Following the extensive news coverage about the planned ending of FogCam, San Francisco State University has asked to preserve and run it indefinitely. Official Statement: San Francisco State University can confirm it has agreed to continue maintaining the FogCam, which prevents shutdown of the service. San Francisco State University has supported operation of the FogCam since its inception in 1994, a major technology milestone at the time. The University looks forward to continuing the webcam’s legacy.

Do all webcams eventually overstay their welcome?

After 25 years of near-continuous operation, FogCam! will shut down at the end of August. Jeff Schwartz and Dan Wong set up the webcam while students at San Francisco State University back in 1994, and announced the decision via Twitter, with a hearty thank you.

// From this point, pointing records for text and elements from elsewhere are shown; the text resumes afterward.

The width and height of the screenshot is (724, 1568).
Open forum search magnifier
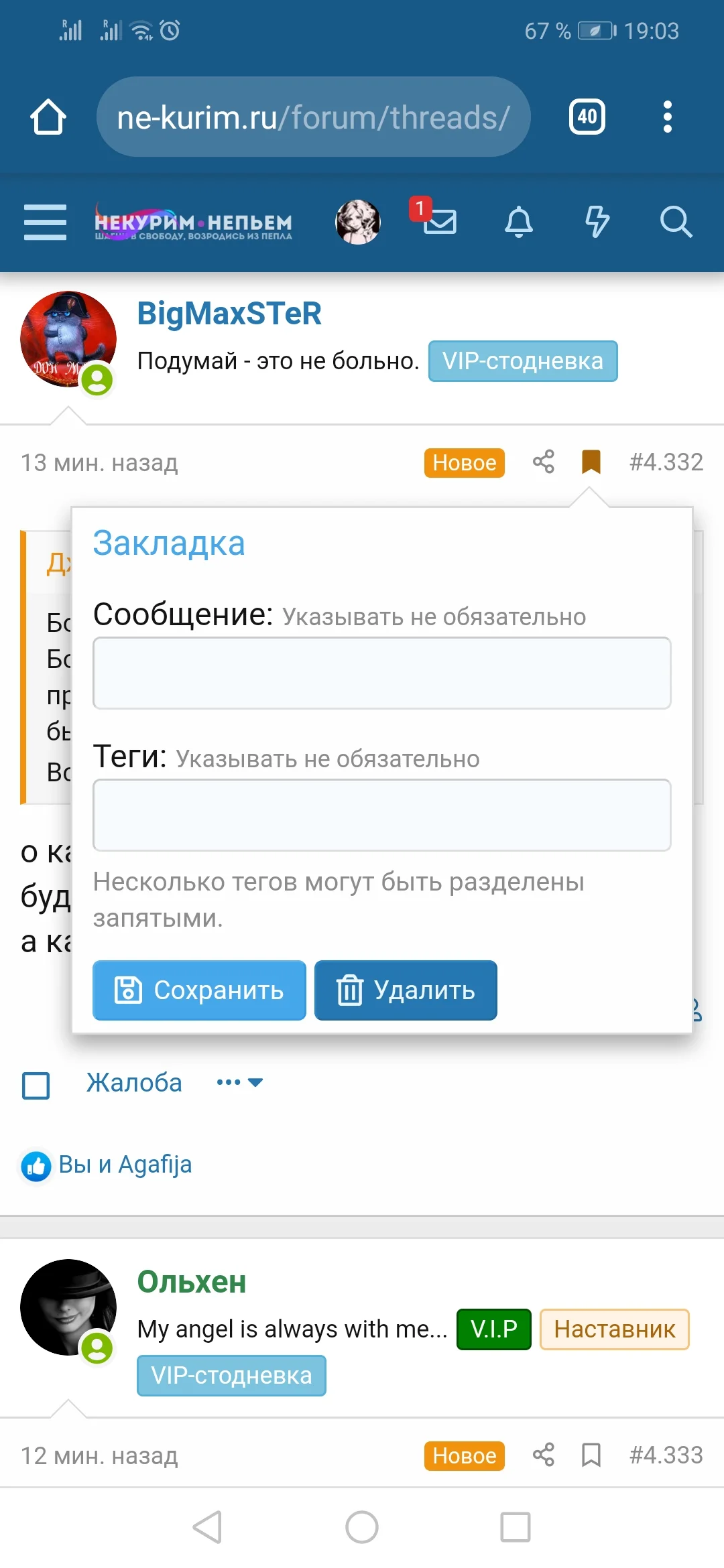pyautogui.click(x=675, y=222)
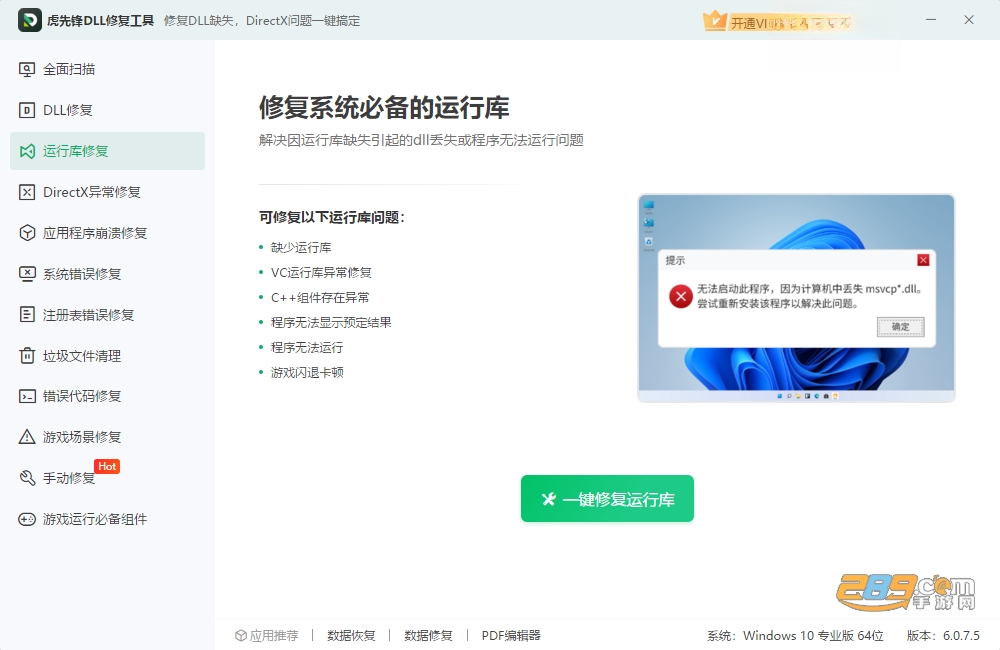This screenshot has width=1000, height=650.
Task: Open error code repair (错误代码修复) terminal icon
Action: [x=27, y=396]
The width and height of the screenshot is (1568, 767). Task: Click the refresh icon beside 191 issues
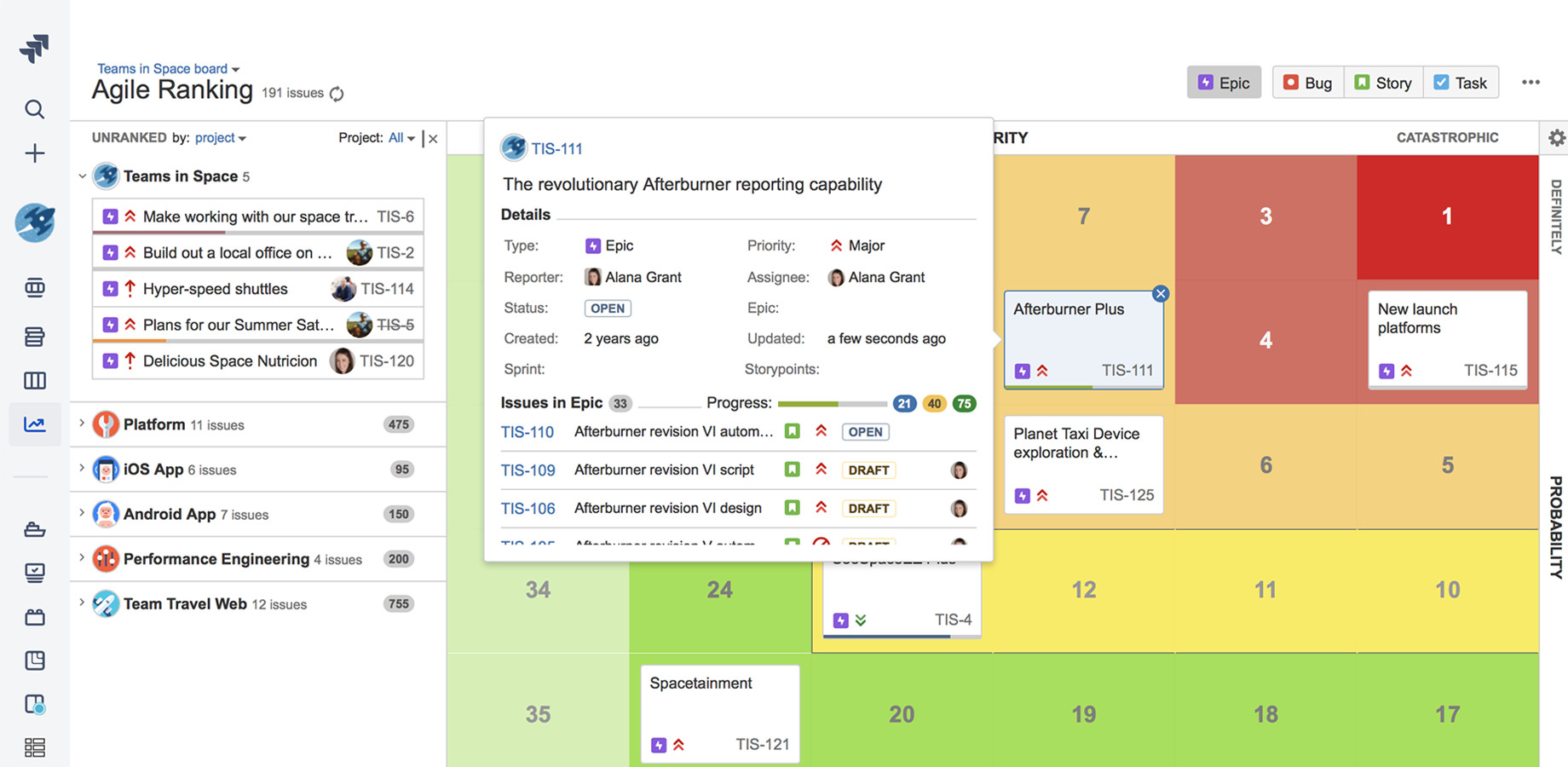tap(336, 94)
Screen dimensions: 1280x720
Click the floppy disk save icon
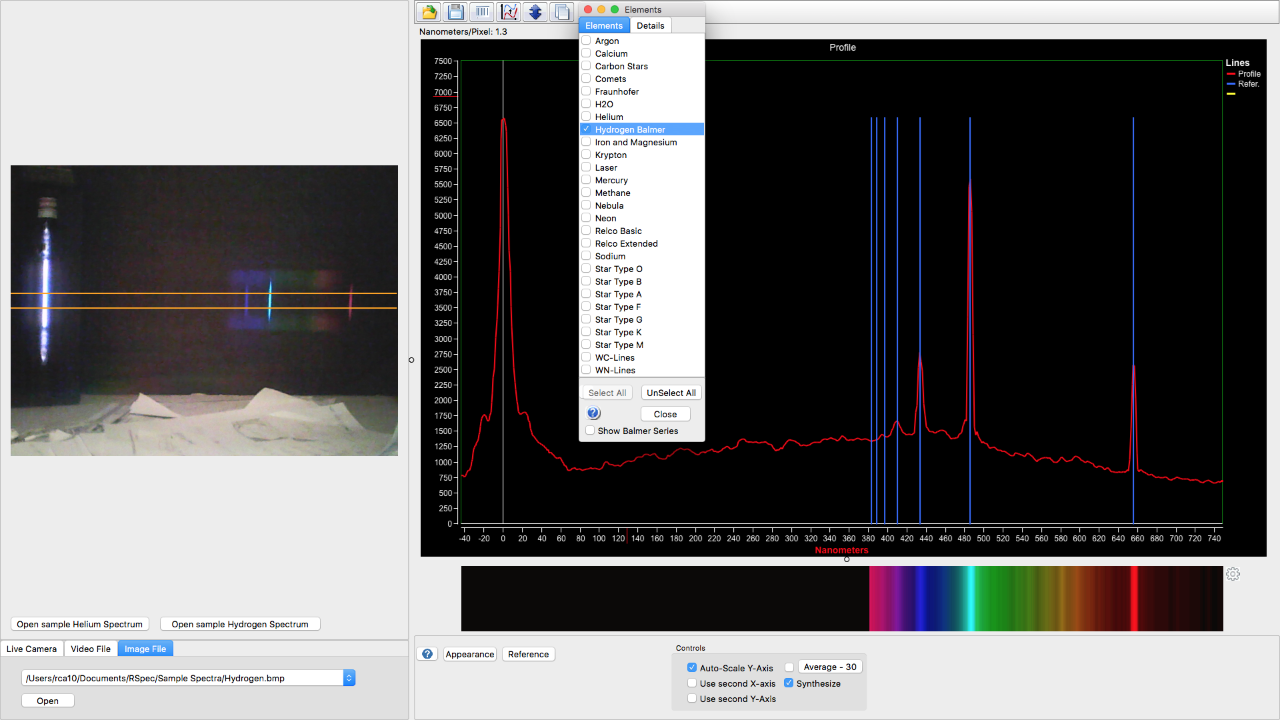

Why? The end user lost the love.  “The university tolerates us, but they don’t really endorse us,” Schwarz admits.

Here’s our farewell tribute:

FogCam!’s 25-year run has meant that it outlasted another of the web’s earliest webcams. Cambridge University’s coffee pot cam came online a year earlier in 1993, as a way for one scientist who worked at the university to check the status of a coffee pot remotely, without getting up. I relate. My laundry room has a MacGivered webcam so I can check if the load is finished without going downstairs.

What sunk the CoffeeCam was old code. So in that sense FogCam! was a technical marvel. It was just a ’90s Mac and a random camera from the student bookstore. It lived through the early internet, Web 2.0, and then became a social media darling. I wonder if I should put LaundryCam on social media?

Speaking of which, FogCam! creator Jeff Schwartz may also be the creator of cats on the Internet. In 1995, he set up a camera to monitor his beloved cats—Petunia and Web—while he was in class.